## Assigned task
Among the lines below, how many have the word "axis"? The reply is that number alone.

## Exercise data
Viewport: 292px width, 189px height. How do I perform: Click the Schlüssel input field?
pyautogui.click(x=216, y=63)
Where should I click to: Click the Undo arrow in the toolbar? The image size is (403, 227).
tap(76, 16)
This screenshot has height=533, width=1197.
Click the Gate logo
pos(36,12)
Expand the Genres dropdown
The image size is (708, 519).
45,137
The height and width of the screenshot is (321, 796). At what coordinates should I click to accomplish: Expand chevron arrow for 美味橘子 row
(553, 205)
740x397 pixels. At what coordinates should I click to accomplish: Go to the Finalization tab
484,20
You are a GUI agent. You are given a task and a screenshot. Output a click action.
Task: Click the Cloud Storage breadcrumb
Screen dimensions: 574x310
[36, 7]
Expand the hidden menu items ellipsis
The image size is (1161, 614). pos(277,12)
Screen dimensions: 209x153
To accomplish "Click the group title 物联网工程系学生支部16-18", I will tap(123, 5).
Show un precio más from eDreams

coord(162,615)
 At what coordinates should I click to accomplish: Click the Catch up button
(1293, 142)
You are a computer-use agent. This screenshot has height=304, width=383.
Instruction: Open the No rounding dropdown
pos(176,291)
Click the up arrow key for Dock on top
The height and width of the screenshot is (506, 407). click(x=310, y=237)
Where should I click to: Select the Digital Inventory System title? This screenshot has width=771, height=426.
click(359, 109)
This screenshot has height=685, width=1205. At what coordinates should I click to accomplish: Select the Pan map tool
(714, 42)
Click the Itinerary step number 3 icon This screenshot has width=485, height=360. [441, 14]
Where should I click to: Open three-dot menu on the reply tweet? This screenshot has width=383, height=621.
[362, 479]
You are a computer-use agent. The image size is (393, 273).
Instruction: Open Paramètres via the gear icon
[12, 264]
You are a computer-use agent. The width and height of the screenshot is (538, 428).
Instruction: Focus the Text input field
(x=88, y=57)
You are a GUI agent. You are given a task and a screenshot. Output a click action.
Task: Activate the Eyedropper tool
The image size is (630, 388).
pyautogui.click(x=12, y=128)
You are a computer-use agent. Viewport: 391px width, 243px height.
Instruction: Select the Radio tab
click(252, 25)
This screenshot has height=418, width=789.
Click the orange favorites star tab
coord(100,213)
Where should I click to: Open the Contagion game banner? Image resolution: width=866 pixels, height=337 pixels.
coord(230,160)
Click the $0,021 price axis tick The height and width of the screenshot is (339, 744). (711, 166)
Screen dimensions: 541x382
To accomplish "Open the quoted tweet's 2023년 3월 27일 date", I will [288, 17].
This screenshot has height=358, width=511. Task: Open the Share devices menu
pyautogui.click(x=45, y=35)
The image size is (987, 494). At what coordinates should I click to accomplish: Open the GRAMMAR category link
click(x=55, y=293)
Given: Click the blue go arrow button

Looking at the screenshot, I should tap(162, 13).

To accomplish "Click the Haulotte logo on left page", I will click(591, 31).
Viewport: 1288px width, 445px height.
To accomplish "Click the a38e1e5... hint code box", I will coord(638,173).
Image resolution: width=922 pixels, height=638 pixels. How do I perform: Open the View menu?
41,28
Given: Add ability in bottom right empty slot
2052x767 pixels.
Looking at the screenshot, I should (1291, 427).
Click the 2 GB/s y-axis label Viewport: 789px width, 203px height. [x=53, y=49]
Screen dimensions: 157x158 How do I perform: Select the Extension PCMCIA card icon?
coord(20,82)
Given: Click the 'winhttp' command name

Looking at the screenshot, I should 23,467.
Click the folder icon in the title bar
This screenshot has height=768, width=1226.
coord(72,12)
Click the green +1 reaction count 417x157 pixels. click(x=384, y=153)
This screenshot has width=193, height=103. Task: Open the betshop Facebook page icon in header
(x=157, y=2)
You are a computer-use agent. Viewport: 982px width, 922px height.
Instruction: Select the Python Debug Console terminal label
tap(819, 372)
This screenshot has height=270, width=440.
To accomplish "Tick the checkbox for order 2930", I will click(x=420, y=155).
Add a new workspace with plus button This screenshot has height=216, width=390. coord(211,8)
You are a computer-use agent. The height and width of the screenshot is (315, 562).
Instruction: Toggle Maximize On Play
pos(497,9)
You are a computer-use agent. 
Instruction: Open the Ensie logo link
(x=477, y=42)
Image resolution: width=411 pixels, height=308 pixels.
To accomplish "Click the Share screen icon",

## Answer area
2